Sacked heart surgeon: More data 'irregularities' found
More "irregularities" have been found in a sacked Birmingham heart surgeon's medical data, the BBC can reveal.
Ian Wilson was dismissed amid suggestions he was under-reporting the time patients spent on a heart-lung bypass machine.
Now, in a further apparent abnormality, records suggest four and not 81 patients were treated with intravenous glycerol trinitrate (GTN).
Mr Wilson's legal team said his performance had been exemplary.
Fifteen of Ian Wilson's patients at Queen Elizabeth Hospital died following surgery over a period of 14 months.
The Cardiothoracic Society has now removed all of Mr Wilson's operating statistics from its website pending further investigations.
GTN is used to treat very sick patients with unstable angina.
Inaccurate data could have reduced Mr Wilson's death rate statistics stopping warning levels being triggered.
University Hospitals Birmingham said it would be a breach of its medicines management policy not to record GTN if it had been given.
"There are ongoing investigations in other data fields," it said.
The BBC understands one of the data fields being looked at is patients with hypertension or high blood pressure.
Cardiothoracic Society president Graham Cooper confirmed the data had been removed from the website and said: "If these are inaccurate they may impact the risk adjustment and therefore the published outcomes."

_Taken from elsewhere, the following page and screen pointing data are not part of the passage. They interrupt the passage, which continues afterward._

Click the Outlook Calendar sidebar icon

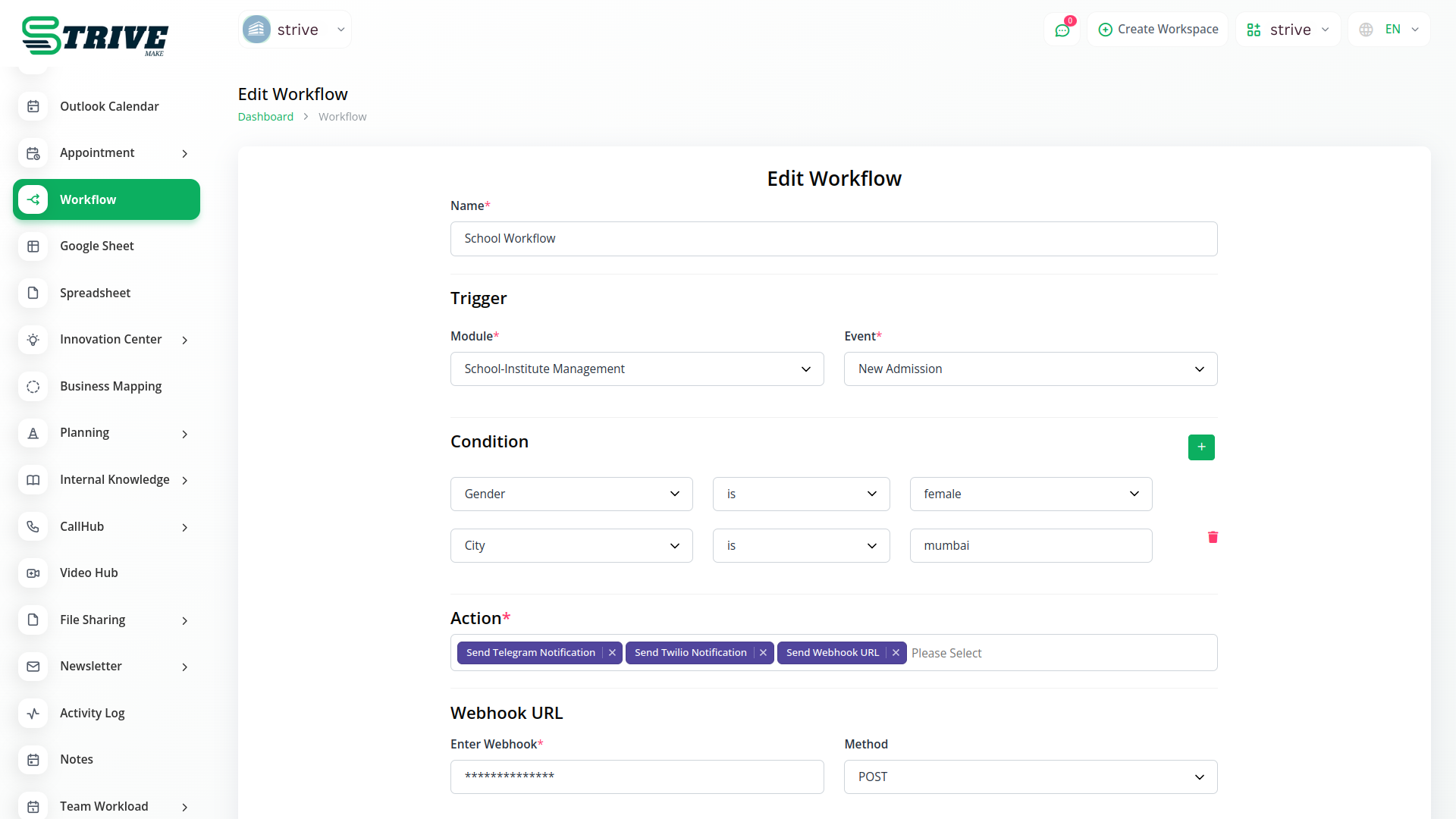tap(33, 107)

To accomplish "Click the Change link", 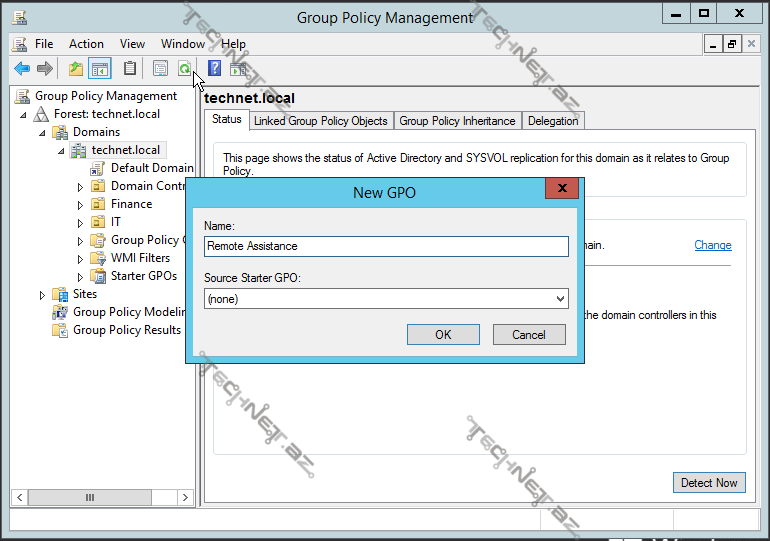I will [x=712, y=245].
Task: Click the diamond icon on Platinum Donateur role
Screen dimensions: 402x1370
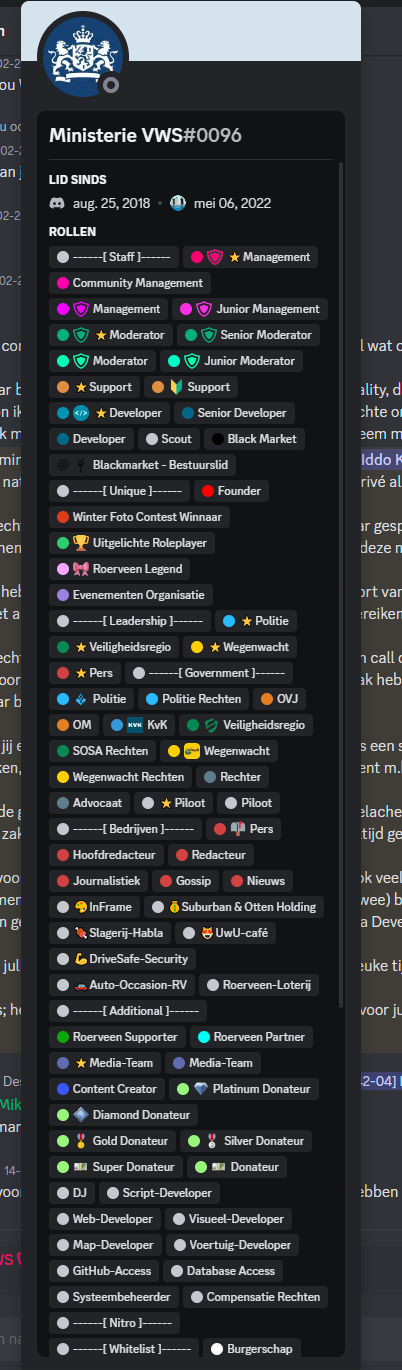Action: tap(201, 1089)
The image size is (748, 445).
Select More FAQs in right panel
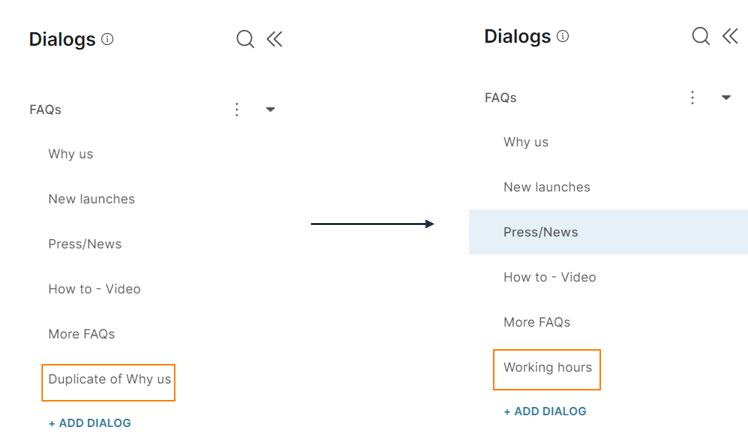[537, 322]
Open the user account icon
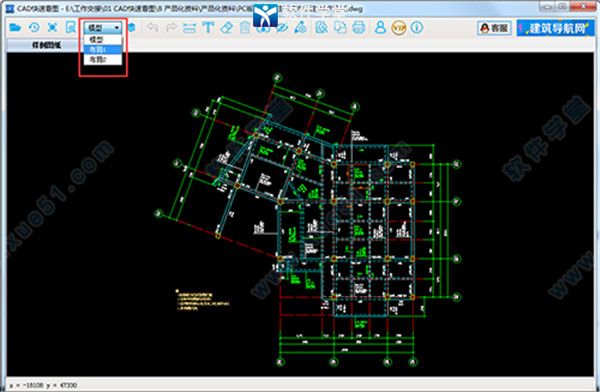 point(380,28)
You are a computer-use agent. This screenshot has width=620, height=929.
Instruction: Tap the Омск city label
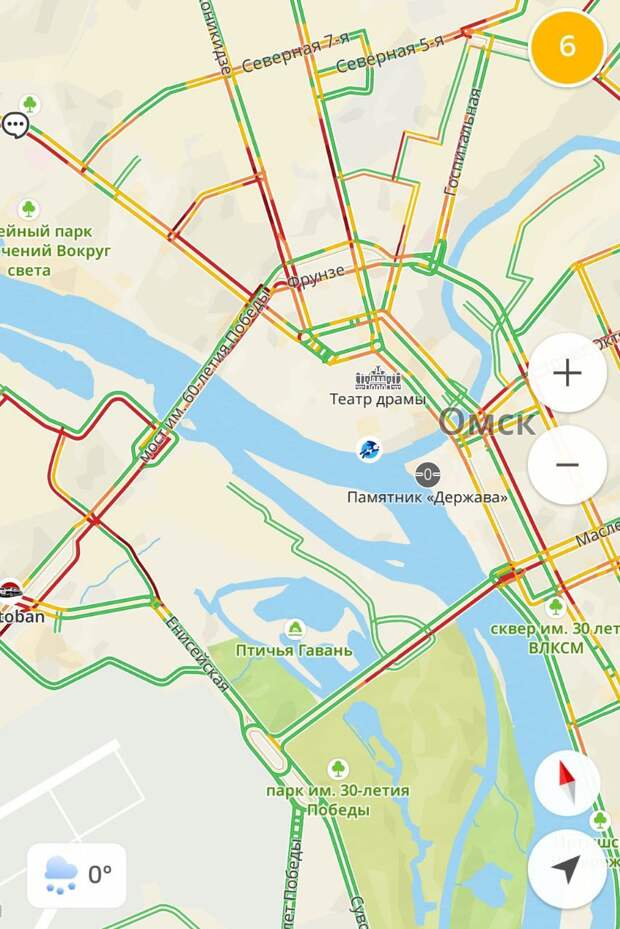(x=487, y=421)
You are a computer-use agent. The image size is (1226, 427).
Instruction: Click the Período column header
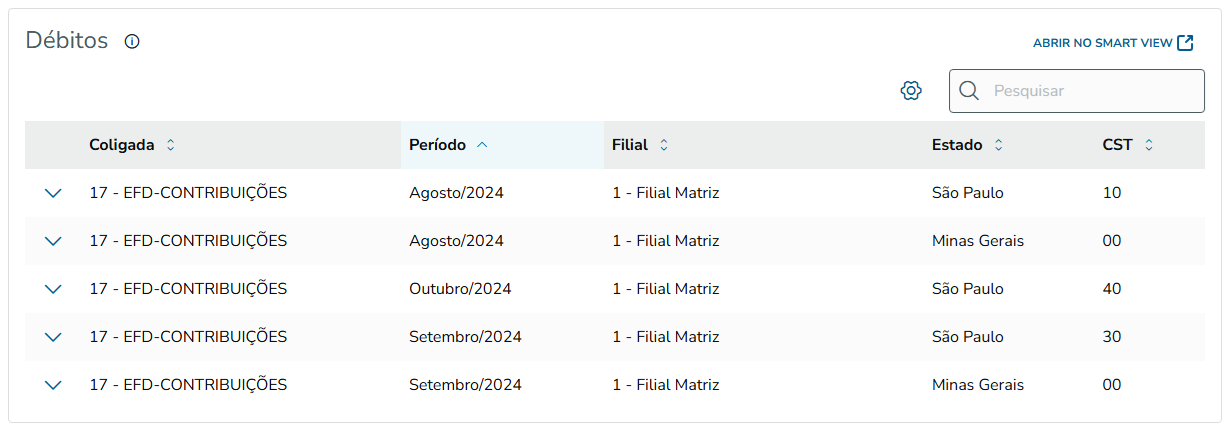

A pre-inquest review earlier heard the deaths of three patients would be looked at together because there were similar issues.
These related to the amount of time patients waited for surgery, the fact more surgery was done than expected and delays giving a drug which used to freeze the heart.
Lawyer Richard Follis, acting for 72-year-old Peter Brookes, one of the patients who died, said: "There was a significant delay in coming to surgery.
"Once he was on the operating table, he was considerably over-treated."
A lawyer representing Mr Wilson said data did not identify the surgeon as having a higher than expected death rate. He said his previous performance had been exemplary.
The coroner, Louise Hunt, said she had referred the case to the police but they would not be taking any action.
Mr Wilson, a senior member of the Cardiothoracic Society, is currently re-skilling with a view to returning to work at New Cross Hospital in Wolverhampton.
The surgeon is understood to be taking University Hospital Birmingham NHS Foundation Trust to an employment tribunal later this year.
In a letter last month to the families of 15 patients who died, University Hospital Birmingham's medical director David Rosser said: "We have identified 77 patients who are labelled on the database as receiving the treatment when, according to our prescribing system, they did not."